Good fences make good neighbors where there are cows, and the ranchers of Rich County are proudly putting that axiom to work.
On Friday, a contingent of about 15 ranchers, Bureau of Land Management conservationists, Soil Conservation Service experts and friends fenced off a spring and a quarter mile of a stream to prevent cattle from trampling the area.Part of the Otter Creek drainage system, the stream is in the New Canyon Grazing Allotment, 10 miles northwest of Randolph. The project, which was organized by the Rich County Farm Bureau and supported by the Utah Farm Bureau, was hailed as showing that ranchers can cooperate with the federal government to protect the delicate streamside environment.
New Canyon is a 33,000-acre BLM allotment, about a third of it private land. Although other "exclosures" were built earlier along Otter Creek to protect it from cattle, this was the first fully cooperative venture.
Cow tracks in the tiny valley had churned the stream's wetland into a black morass. That is expected to change as the native vegetation grows back.
The ranchers worked swiftly, pounding in metal fence posts, stringing barbed wire that unspooled from the back of a pickup as the truck drove beside the fence line. At some of the fence corners were heavy wooden posts. Cowboys stretched the wire taut, then anchored it in place with metal clip.
This is a region of green rolling hills, covered with sagebrush and occasional stands of pine or aspen. Black clouds loomed over the landscape and thunder rumbled.
One rancher remarked, "We need the rain more than we need the fence."
Bill Gray, who has ranched in the area all his life, said, "This is kind of a bog hole up here, and the cattle come up here and tromp it down."
Gray, president of the New Canyon Grazing Association, said that last year the group paid to restore a cattle trough near the spring, in an attempt to keep cattle out of the stream. "This year we gave the BLM $5,000 to put in some new troughs," he said.
They're installing new reservoirs away from stream bottoms to draw cattle away from the riparian zones. "That's besides our grazing fees," he said.
"There are some sensitive areas that are justified to be protected more than the normal protection," said Rich County Commissioner Ken Brown, who is a rancher on another allotment. "And this is one of them."

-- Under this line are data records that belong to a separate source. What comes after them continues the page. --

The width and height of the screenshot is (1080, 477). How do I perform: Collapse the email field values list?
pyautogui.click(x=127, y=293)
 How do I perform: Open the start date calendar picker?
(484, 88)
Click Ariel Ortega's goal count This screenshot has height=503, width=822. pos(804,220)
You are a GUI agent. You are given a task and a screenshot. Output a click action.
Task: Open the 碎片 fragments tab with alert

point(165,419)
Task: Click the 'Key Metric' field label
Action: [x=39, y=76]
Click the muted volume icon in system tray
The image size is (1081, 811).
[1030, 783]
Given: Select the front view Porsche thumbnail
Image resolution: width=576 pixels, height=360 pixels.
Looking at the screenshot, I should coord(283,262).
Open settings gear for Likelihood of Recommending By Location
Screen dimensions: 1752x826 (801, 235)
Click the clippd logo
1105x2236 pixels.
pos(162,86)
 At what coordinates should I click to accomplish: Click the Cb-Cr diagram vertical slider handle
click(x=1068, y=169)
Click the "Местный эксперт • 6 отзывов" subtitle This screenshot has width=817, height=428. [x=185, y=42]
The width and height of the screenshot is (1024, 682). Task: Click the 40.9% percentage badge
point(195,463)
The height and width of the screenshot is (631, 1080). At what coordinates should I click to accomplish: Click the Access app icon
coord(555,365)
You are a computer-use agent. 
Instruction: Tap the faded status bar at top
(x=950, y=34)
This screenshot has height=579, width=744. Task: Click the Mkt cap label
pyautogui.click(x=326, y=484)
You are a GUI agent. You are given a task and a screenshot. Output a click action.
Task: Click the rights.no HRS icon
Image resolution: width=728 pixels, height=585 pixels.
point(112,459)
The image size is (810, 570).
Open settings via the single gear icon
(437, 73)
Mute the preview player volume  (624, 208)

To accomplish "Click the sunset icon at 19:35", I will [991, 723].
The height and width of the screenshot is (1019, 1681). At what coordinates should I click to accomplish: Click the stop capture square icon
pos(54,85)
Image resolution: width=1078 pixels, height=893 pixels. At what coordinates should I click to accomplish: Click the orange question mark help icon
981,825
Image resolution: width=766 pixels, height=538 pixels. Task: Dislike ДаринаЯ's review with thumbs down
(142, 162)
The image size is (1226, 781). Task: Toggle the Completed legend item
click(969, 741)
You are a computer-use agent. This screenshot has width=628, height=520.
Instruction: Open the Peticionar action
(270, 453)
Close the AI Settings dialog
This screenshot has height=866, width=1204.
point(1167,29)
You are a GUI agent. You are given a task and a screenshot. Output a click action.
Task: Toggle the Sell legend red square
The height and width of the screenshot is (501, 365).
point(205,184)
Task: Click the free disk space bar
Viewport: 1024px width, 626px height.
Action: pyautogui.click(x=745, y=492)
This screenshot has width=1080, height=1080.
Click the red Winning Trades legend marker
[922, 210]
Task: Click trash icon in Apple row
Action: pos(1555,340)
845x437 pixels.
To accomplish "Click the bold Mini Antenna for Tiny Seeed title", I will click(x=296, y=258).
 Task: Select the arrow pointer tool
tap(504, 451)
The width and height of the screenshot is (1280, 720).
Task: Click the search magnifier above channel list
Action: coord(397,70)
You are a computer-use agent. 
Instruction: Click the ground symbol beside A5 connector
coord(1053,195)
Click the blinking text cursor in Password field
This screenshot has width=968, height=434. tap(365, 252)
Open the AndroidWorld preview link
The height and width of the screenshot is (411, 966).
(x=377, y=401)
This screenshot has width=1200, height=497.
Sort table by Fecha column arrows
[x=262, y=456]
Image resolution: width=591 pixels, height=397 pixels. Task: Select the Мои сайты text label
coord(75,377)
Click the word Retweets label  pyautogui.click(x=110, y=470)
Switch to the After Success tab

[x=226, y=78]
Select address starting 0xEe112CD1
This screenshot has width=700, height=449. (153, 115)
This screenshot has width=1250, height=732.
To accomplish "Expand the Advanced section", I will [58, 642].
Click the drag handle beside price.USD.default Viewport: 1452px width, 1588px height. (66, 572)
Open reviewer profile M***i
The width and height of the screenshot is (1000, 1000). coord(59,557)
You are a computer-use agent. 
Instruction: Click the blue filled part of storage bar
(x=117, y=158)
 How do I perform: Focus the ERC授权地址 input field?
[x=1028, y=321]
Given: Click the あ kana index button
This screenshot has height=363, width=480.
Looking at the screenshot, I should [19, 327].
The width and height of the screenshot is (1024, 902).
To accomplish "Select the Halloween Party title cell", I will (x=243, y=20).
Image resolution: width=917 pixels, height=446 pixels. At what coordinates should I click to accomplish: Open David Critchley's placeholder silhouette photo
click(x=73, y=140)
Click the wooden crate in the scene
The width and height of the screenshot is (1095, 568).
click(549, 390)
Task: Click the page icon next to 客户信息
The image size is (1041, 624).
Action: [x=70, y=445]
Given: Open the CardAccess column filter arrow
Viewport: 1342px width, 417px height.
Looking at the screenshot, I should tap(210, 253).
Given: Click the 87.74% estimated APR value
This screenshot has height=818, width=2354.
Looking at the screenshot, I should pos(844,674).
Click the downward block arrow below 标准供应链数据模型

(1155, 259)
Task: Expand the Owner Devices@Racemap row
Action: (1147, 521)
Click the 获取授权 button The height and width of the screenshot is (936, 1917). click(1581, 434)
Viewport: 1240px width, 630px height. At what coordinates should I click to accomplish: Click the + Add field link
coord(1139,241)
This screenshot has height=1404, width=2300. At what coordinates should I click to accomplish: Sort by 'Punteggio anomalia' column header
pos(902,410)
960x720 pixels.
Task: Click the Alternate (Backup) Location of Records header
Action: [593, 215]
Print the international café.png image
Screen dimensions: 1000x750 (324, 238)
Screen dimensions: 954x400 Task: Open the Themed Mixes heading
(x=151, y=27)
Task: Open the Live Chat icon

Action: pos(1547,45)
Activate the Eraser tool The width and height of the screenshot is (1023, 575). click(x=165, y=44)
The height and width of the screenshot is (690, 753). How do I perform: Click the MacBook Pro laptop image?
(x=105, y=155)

He said owners of BLM grazing permits "are in a cooperative spirit. We recognize, yes, there is recreation, there is wildlife, and this is part of the permittees' multiple-use process."
Don Banks, public information officer for the BLM's Salt Lake District, predicted, "In five years the stream channel will be well-defined. Grasses, sedges, currants and other shrubs will build up stream banks. . . . Aspen and willow may come in. The water table will rise."
Wildlife will use the area. So that deer can get to the spring in the winter, the fence is less than 42 inches high.
According to the BLM's Craig MacKinnon, as part of the project, 30 to 100 acres of upland sagebrush will be burned yearly so they will produce grasses that cattle can graze. About 16 acres were already burned in Pole Canyon.
Howard Lamborn, who has a ranch near Randolph, explained that the ranchers have an idea about "something new, and it's maybe something revolutionary."
It involves building sets of drift fences, so that there's a form of crop rotation - cattle would be kept in certain areas during particular seasons, allowing other areas to recover.
Roy Hoffman was working on the fence with his daughter, Barbara Russell, who is employed by the Soil Conservation Service in Logan. "I'm agreeable with this here one," he said of the exclosure. "Some of 'em, you know, we're not. This here one, the cows are trompin' it up. And it's the head of a spring."
Dennis Jacobson, Randolph, a rancher representing the Rich County Farm Bureau, said that in the past ranchers and the BLM have "kind of been at odds with one another."
"I think the Farm Bureau's position this year was, `Let's cooperate with one another.' Basically, we're all headed for the same goal."
The range is the permittees' lifeblood, so it's in their best interest to keep the cattle at reasonable numbers and work with the BLM and U.S. Forest Service to maintain and improve it, he said.